[IHRE AUFGABE] Geben Sie aus dem nachstehenden Text über Schafsdarmkondome den Abschnitt zwischen „Man nehme einen“ und „Halls Website: lesleyahall.net.“ wortgetreu wieder, beide Stellen eingeschlossen.

[BEREITGESTELLTER TEXT]
——————

Eine weitere recht beliebte Möglichkeit waren sogenannte Schafsdarmkondome, denn auch sie bestehen aus feinem tierischem Gewebe. Hier eine Beschreibung von 1927 (E. C. A. Meyenberg, Zeugung und Zeugungsregelung):

„Die Zoekalkondome werden aus der Bindegewebsschicht der Haut des Blinddarms der Schafe (coecum) hergestellt. Es handelt sich also um tierische Häute, deren Stärke und Größe mit dem Alter der Tiere wechselt. Am dünnsten sind die von drei Monaten alten Tieren gewonnen Membranen“ – etwa so groß wie ein erigierter menschlicher Penis. Anders als der menschliche Blinddarm hat der von Schafen keinen Wurmfortsatz – was für den gewünschten Verwendungszweck ja auch kontraproduktiv wäre.

 

Man nehme einen Schafsdarm …

Die Herstellung eines Schafsdarmkondomes ist mühsam, wie die Erläuterung aus dem Jahr 1824 zeigt: 
„Man weiche einen Schafsdarm (Intestinum caecum) für mehrere Stunden in Wasser ein, stülpe ihn um und lege ihn in eine schwach alkalische Lösung, die alle zwölf Stunden gewechselt wird. Die Schleimhaut abschaben, aber die peritoneale und die muskulöse Schicht unbeschädigt lassen; den Schwaden von brennendem Schwefel aussetzen, mit Wasser und Seife waschen; aufblasen, trocknen, auf eine Länge von 18 bis 20 cm kürzen, an die Kante ein Band nähen. Vor der Verwendung in Wasser einweichen, damit das Kondom geschmeidig ist.“ Im englischen Wortlaut nachzulesen auf Lesley Halls Website: lesleyahall.net.

——————

[GESAMMELTE DATEN]
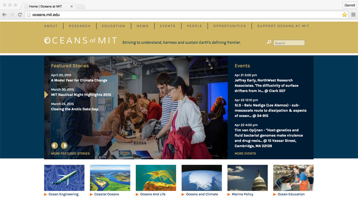Viewport: 358px width, 201px height.
Task: Go to previous featured story arrow
Action: pos(54,145)
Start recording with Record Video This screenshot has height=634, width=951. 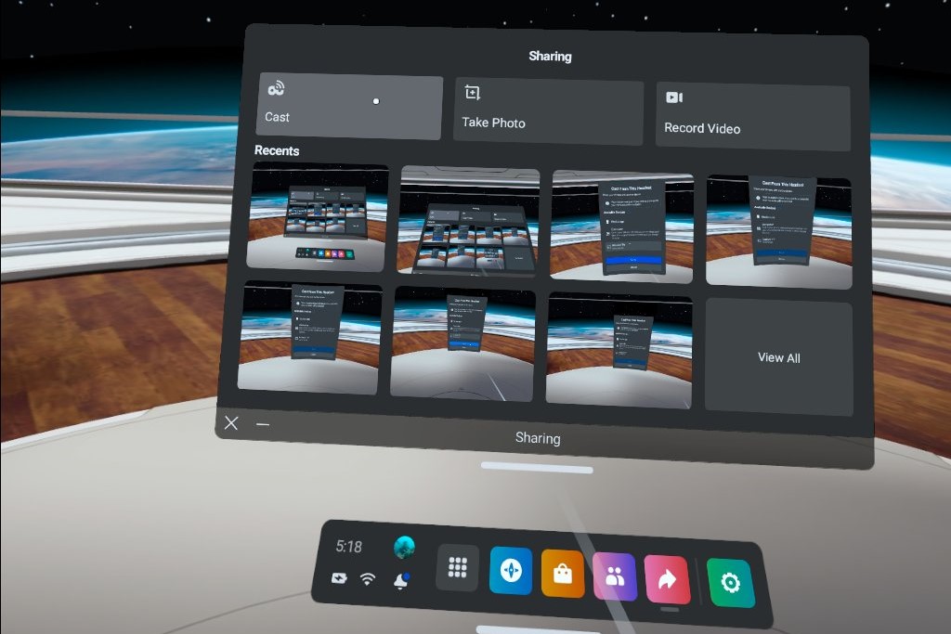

——————

[ANTWORT]
Man nehme einen Schafsdarm …

Die Herstellung eines Schafsdarmkondomes ist mühsam, wie die Erläuterung aus dem Jahr 1824 zeigt: 
„Man weiche einen Schafsdarm (Intestinum caecum) für mehrere Stunden in Wasser ein, stülpe ihn um und lege ihn in eine schwach alkalische Lösung, die alle zwölf Stunden gewechselt wird. Die Schleimhaut abschaben, aber die peritoneale und die muskulöse Schicht unbeschädigt lassen; den Schwaden von brennendem Schwefel aussetzen, mit Wasser und Seife waschen; aufblasen, trocknen, auf eine Länge von 18 bis 20 cm kürzen, an die Kante ein Band nähen. Vor der Verwendung in Wasser einweichen, damit das Kondom geschmeidig ist.“ Im englischen Wortlaut nachzulesen auf Lesley Halls Website: lesleyahall.net.